Top of Dataset entries

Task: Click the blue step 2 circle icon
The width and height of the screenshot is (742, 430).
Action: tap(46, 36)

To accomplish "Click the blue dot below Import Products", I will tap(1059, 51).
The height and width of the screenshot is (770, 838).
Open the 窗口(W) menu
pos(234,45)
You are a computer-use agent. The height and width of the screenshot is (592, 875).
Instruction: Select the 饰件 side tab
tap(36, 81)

Bottom of Dataset entries
Top of Dataset entries

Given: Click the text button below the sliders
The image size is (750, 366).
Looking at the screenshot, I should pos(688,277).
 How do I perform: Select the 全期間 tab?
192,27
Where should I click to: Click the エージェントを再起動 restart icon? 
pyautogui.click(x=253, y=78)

Bottom of Dataset entries
Top of Dataset entries

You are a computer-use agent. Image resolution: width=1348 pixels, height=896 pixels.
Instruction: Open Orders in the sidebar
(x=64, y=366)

Bottom of Dataset entries

[Work to be completed]:
Your answer should consist of all lines in the listing above that contain "agent".

[Answer box]:
You are a computer-use agent. The height and width of the screenshot is (592, 875).
You are a computer-use agent. Image resolution: width=1348 pixels, height=896 pixels.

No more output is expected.